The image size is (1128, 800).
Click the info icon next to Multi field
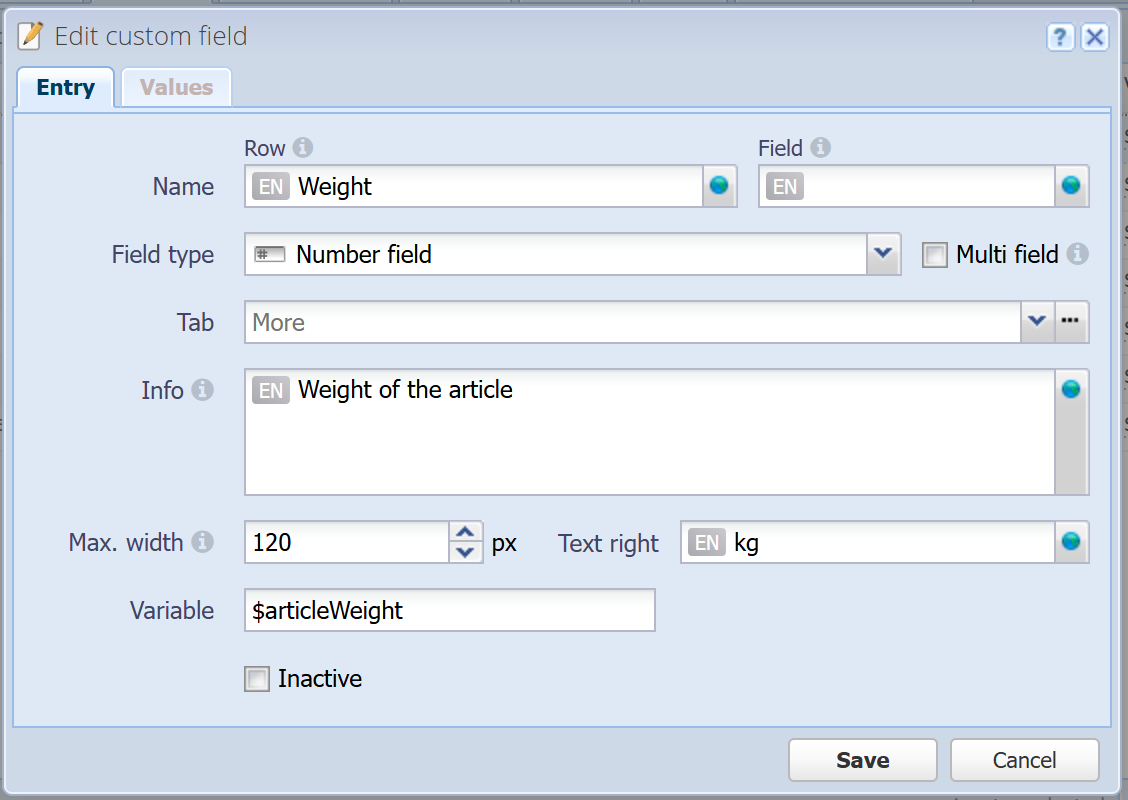point(1077,254)
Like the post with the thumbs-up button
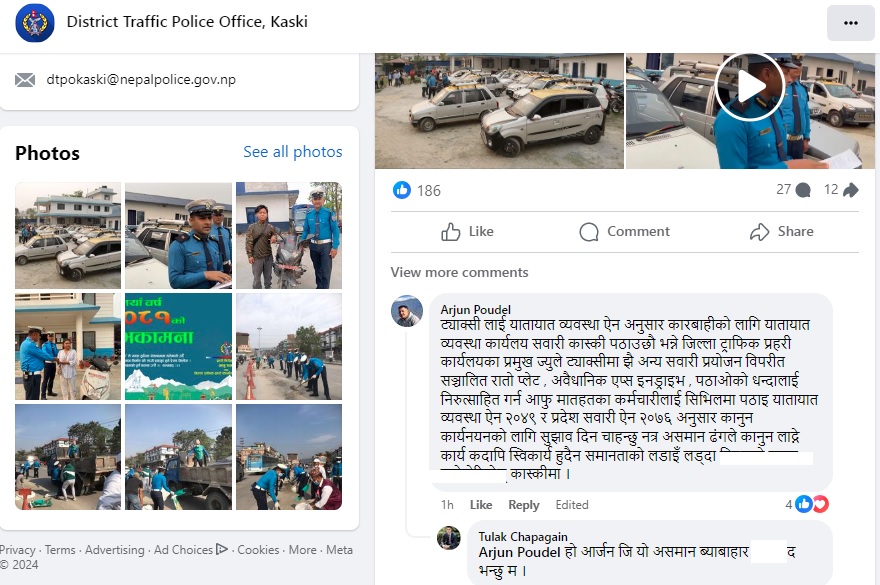Viewport: 880px width, 585px height. 468,231
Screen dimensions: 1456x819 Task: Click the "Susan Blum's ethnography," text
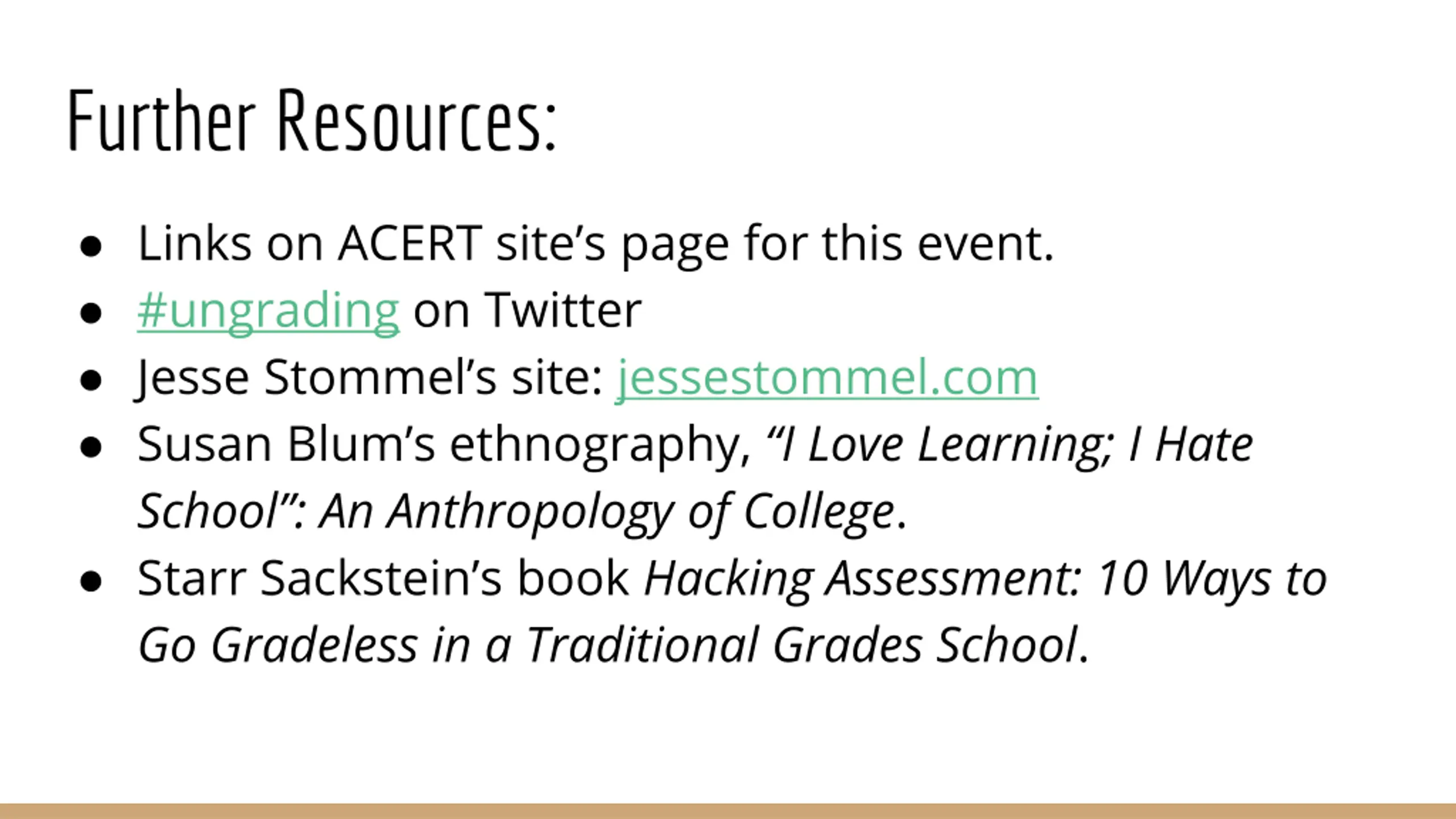pyautogui.click(x=444, y=446)
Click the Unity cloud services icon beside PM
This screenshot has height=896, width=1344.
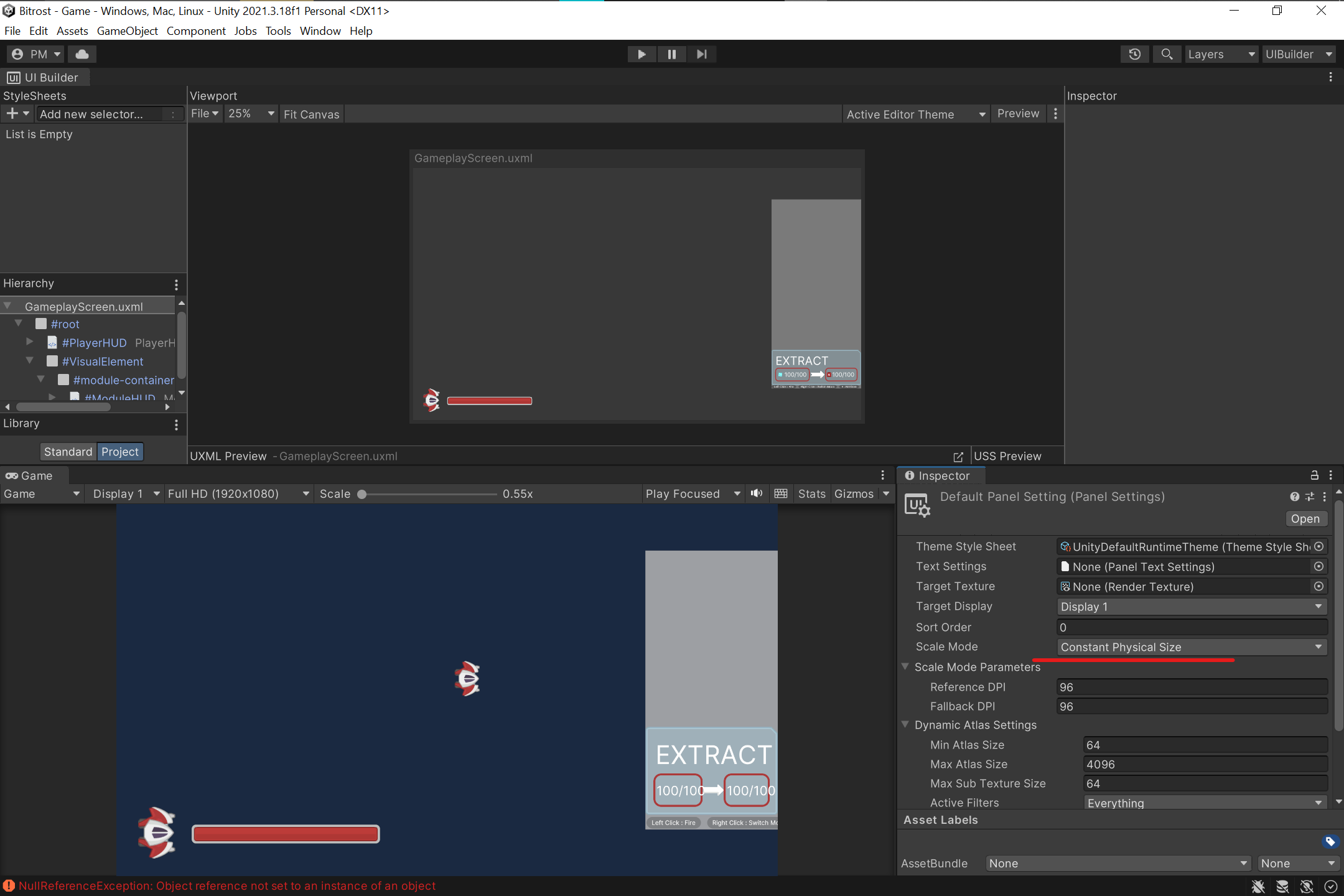tap(82, 54)
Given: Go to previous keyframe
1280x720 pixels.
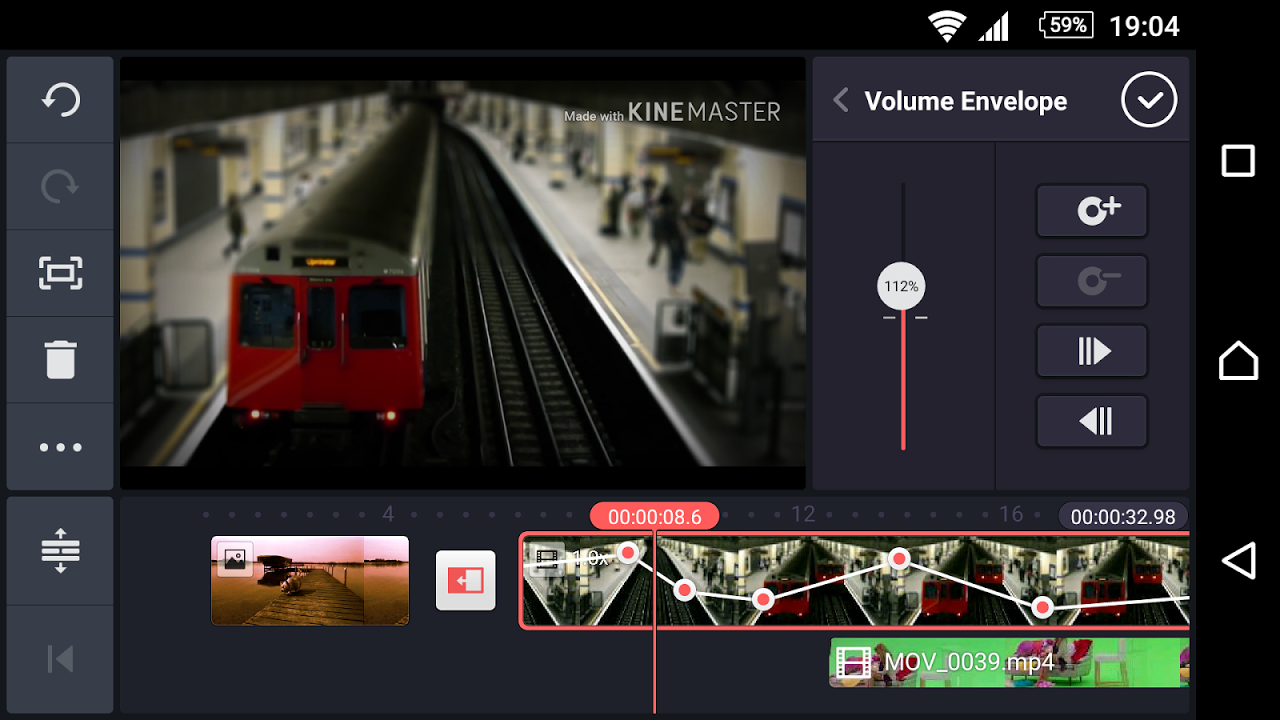Looking at the screenshot, I should click(1092, 421).
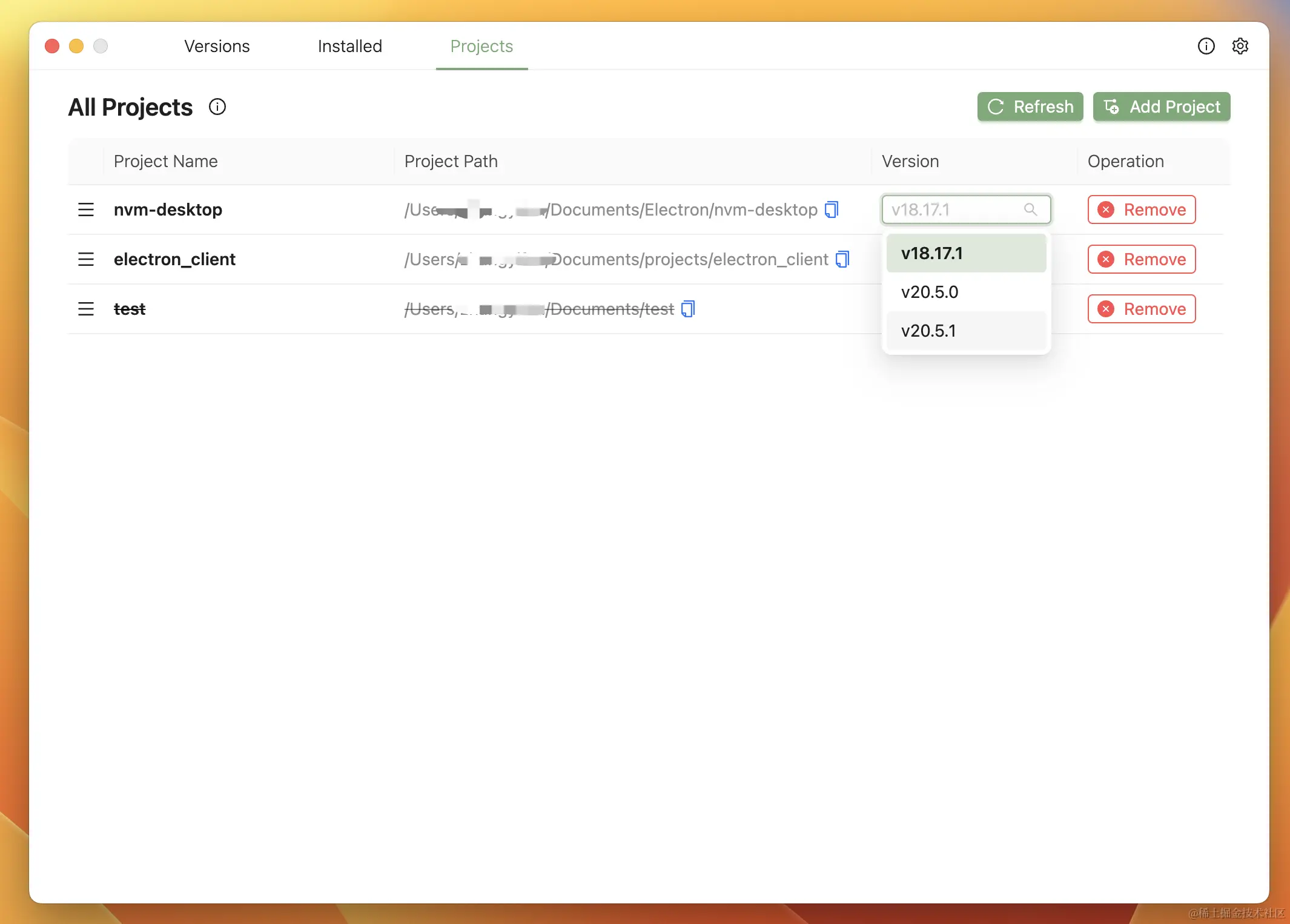1290x924 pixels.
Task: Click the drag handle for electron_client row
Action: 86,259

------

Edit the lines above so that each "icon" becomes "symbol", with nothing else changed, and leave the pictures out.

The image size is (1128, 800).
Click the info symbol next to Multi field
point(1077,254)
Like the post with the thumbs-up button
Viewport: 880px width, 585px height. 468,231
Screen dimensions: 1456x819 Task: Click the "Susan Blum's ethnography," text
pyautogui.click(x=444, y=446)
Click the Unity cloud services symbol beside PM
This screenshot has height=896, width=1344.
tap(82, 54)
Given: Go to previous keyframe
1280x720 pixels.
Looking at the screenshot, I should click(1092, 421).
1290x924 pixels.
Task: Click the drag handle for electron_client row
Action: 86,259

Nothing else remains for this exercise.